Fragmento de la página:
┌────────

En nuestro país se está configurando un Estado de Excepción caracterizado por el secuestro de la percepción de la población para imponer una nueva concepción del derecho y de la política, en la cual los valores democráticos se colocan en un plano secundario. El Estado de Excepción se refiere a la facultad del poderoso para determinar al “enemigo público”, creando situaciones -reales o imaginarias- donde un supuesto peligro a la soberanía o a las instituciones obliga a la colectividad a ser parte activa de un experimento político sin precedentes, a través del cual vienen reelaboradas -desde arriba hacia abajo- las reglas con las que los individuos se forman como ciudadanos. La circunstancia excepcional es percibida como una amenaza que genera grandes peligros que obligan a las personas a sacrificar los valores de la libertad y de la democracia a condición de obtener protección.
Cuando López Obrador llegó al poder apoyado por la libre expresión del sufragio y cobijado por las instituciones democráticas que certificaron su victoria, muchos se preguntaron sobre el tipo de gobierno que se establecería. Sin un programa coherente y a pesar de su discurso populista, la sociedad ofreció un voto de confianza a quien prometía un país diferente. Algunos lo consideraban de izquierda mientras que otros lo asumían como un salvador de la patria, pero rápidamente demostró que no era ni lo uno, ni lo otro. Desde el principio rechazó los símbolos de la civilidad y de la modernidad mexicana, cancelando el nuevo aeropuerto y desapareciendo las políticas sociales conquistadas por los ciudadanos como las estancias infantiles, los refugios para mujeres o el seguro popular. El manejo de la pandemia evidenció su desprecio por los enfermos, los médicos y la ciencia. Impuso una refinería y un tren sin importarle la destrucción del medioambiente. La manipulación interesada de la opinión pública se convirtió en la principal actividad del gobierno.
Ahora, la militarización del país es un hecho y la destrucción institucional alcanzó al INE y al INAI. Las expropiaciones contra los empresarios por motivaciones de “seguridad nacional” y las peligrosas provocaciones organizadas contra la SCJN dejan constancia de sus prácticas intimidatorias. Por ello, se debe recordar que este siempre ha sido el camino de los fascismos. Primero, la organización del Estado se lleva a cabo como una negación de la democracia y como la expresión de un complejo de estructuras de control social, económico y político orientadas al establecimiento de un nuevo régimen no democrático. Segundo, se presenta como la imagen de una supuesta “revolución transformadora” que fractura a la sociedad, adoptando la forma de un partido-movimiento sustentado en grupos violentos –como los que patrocina el gobernador de Veracruz- y con un aparato propagandístico para la construcción de mitos sobre el líder. Tercero, el fascismo es un movimiento claramente anti-intelectual que busca cancelar los derechos y libertades para establecer un Estado autoritario.

└────────

Datos extraídos:
┌────────

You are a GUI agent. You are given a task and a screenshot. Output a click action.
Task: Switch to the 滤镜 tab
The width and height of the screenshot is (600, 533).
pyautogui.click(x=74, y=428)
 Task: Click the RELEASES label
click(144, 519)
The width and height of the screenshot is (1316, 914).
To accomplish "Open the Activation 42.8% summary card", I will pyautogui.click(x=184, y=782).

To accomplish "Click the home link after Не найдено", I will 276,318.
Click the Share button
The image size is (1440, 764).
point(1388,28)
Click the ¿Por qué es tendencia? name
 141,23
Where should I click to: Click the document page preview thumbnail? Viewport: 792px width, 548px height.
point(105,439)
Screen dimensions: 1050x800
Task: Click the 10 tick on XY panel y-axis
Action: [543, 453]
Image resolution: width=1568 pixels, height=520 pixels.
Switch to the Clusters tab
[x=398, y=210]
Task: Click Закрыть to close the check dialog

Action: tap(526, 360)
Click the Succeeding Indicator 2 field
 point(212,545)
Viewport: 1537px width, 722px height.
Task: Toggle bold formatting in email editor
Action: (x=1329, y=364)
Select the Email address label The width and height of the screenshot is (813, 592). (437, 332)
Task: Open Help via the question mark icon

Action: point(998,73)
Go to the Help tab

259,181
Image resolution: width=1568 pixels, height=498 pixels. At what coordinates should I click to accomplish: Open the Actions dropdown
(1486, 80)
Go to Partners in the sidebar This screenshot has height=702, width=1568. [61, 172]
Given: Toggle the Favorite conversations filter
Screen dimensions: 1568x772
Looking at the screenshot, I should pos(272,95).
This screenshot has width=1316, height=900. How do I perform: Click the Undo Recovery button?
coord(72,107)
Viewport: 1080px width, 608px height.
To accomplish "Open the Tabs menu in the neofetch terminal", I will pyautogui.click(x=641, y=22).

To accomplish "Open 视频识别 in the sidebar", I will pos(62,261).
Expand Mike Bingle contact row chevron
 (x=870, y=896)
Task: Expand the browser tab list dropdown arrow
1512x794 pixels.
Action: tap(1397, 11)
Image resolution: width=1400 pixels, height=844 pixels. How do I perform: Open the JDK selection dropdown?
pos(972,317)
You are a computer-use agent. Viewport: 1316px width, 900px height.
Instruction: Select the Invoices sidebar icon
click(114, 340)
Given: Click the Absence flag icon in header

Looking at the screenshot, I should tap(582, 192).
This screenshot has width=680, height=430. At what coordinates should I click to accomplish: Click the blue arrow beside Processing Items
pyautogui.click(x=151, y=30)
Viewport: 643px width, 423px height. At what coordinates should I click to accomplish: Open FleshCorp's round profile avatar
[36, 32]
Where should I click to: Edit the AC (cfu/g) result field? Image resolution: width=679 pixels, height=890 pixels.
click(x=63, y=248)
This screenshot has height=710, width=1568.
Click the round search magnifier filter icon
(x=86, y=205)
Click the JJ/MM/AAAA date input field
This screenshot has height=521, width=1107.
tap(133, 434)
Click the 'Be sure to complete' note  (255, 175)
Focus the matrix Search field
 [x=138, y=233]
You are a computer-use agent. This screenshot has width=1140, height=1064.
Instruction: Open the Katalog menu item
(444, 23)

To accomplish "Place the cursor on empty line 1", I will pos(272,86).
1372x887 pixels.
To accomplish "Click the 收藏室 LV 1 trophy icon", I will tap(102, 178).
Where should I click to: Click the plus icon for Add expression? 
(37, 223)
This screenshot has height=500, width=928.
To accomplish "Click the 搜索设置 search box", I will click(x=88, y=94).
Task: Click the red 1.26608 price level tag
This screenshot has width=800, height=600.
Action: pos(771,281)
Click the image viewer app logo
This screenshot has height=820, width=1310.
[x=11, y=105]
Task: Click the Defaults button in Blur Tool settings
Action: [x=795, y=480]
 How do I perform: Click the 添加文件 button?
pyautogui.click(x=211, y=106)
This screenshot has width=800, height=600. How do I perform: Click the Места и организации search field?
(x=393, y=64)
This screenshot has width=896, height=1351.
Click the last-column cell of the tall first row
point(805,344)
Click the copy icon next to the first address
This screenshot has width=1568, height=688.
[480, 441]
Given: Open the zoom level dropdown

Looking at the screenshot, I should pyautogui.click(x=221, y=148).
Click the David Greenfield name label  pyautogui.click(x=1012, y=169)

└────────

Partes del ejercicio:
- A) Responde estas preguntas sobre el fragmento:
(i) ¿Qué obra canceló López Obrador desde el principio?
(ii) ¿A qué dos instituciones alcanzó la destrucción institucional?
(iii) ¿A qué facultad se refiere el Estado de Excepción?
- B) Resume el fragmento en dos oraciones.
- C) Repite el fragmento palabra por palabra, desde "En nuestro país" hasta "de obtener protección.".

Soluciones:
- A)
(i) El nuevo aeropuerto.
(ii) Al INE y al INAI.
(iii) A la facultad del poderoso para determinar al "enemigo público".

- B) El fragmento sostiene que en el país se configura un Estado de Excepción que impone una nueva concepción del derecho y de la política y deja en un plano secundario los valores democráticos. Afirma que López Obrador, tras llegar al poder por el sufragio, canceló el nuevo aeropuerto y varias políticas sociales, y que ahora la militarización es un hecho y la destrucción institucional alcanzó al INE y al INAI, lo que relaciona con el camino de los fascismos.

- C)
En nuestro país se está configurando un Estado de Excepción caracterizado por el secuestro de la percepción de la población para imponer una nueva concepción del derecho y de la política, en la cual los valores democráticos se colocan en un plano secundario. El Estado de Excepción se refiere a la facultad del poderoso para determinar al “enemigo público”, creando situaciones -reales o imaginarias- donde un supuesto peligro a la soberanía o a las instituciones obliga a la colectividad a ser parte activa de un experimento político sin precedentes, a través del cual vienen reelaboradas -desde arriba hacia abajo- las reglas con las que los individuos se forman como ciudadanos. La circunstancia excepcional es percibida como una amenaza que genera grandes peligros que obligan a las personas a sacrificar los valores de la libertad y de la democracia a condición de obtener protección.